Show that the normal at any point $\theta$ to the curve ` $x = a\cos \theta + a\theta \sin \theta ,y = a\sin \theta - a\theta \cos \theta$ is at a constant distance from the origin.

We have,
$x = a\cos \theta + a\theta \sin \theta$ …(i) and
$y = a\sin \theta - a\theta \cos \theta$ …(ii)
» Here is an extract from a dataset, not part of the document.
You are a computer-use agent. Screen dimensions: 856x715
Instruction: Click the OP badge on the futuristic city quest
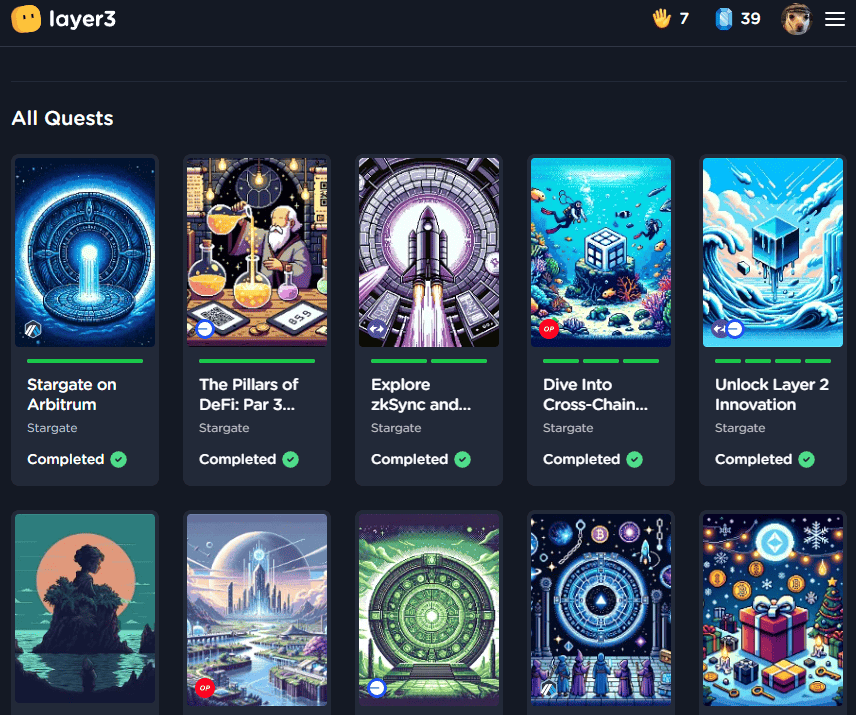pyautogui.click(x=205, y=688)
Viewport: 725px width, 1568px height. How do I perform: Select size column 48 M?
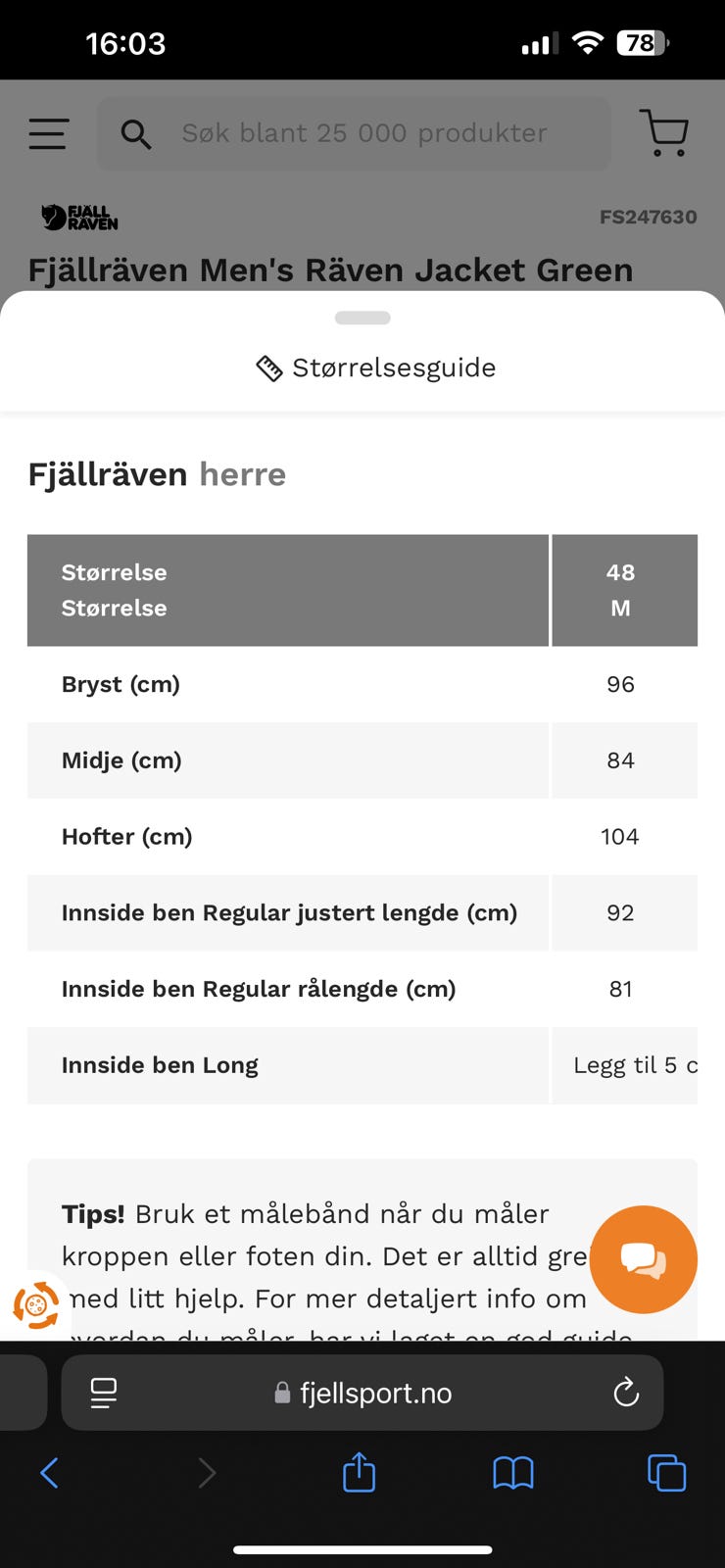(620, 590)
Differentiating (i) \& (ii) w.r.t. $\theta$, we get
$\cfrac{{dx}}{{d\theta }} = - a\sin \theta + a\{ \theta \cos \theta + \sin \theta \} = a\theta cos\theta$

and $\cfrac{{dy}}{{d\theta }} = a\cos \theta - a\{ \theta ( - \sin \theta ) + \cos \theta \} = a\theta \sin \theta$

Therefore the slope of the tangent at $\theta$ is given by
$\cfrac{{dy}}{{dx}} = \cfrac{{\cfrac{{dy}}{{d\theta }}}}{{\cfrac{{dx}}{{d\theta }}}} = \cfrac{{a\theta \sin \theta }}{{a\theta \cos \theta }} = \tan \theta$

$\Rightarrow$ Slope of the normal at $\theta$ is given by $- \cfrac{1}{{\cfrac{{dy}}{{d\theta }}}} = - \cfrac{1}{{\tan \theta }} = - \cot \theta$

The equation of the normal at $\theta$ is
$y - (a\sin \theta - a\theta \cos \theta ) = - \cfrac{{\cos \theta }}{{\sin \theta }}(x - (a\cos \theta + a\theta \sin \theta ))$

$\Rightarrow y\sin \theta - a{\sin ^2}\theta + a\theta \sin \theta \cos \theta$
$= - x\cos \theta + a{\cos ^2}\theta + a\theta \sin \theta \cos \theta$

$\Rightarrow x\cos \theta + y\sin \theta = a({\sin ^2}\theta + {\cos ^2}\theta )$
$\Rightarrow x\cos \theta + y\sin \theta = a$, which is in the normal form.

Its distance from the origin $= {\rm{ }}\cfrac{{| - a|}}{{\sqrt {{{\cos }^2}\theta + si{n^2}\theta } }} = \cfrac{a}{{\sqrt 1 }} = a$, which is constant.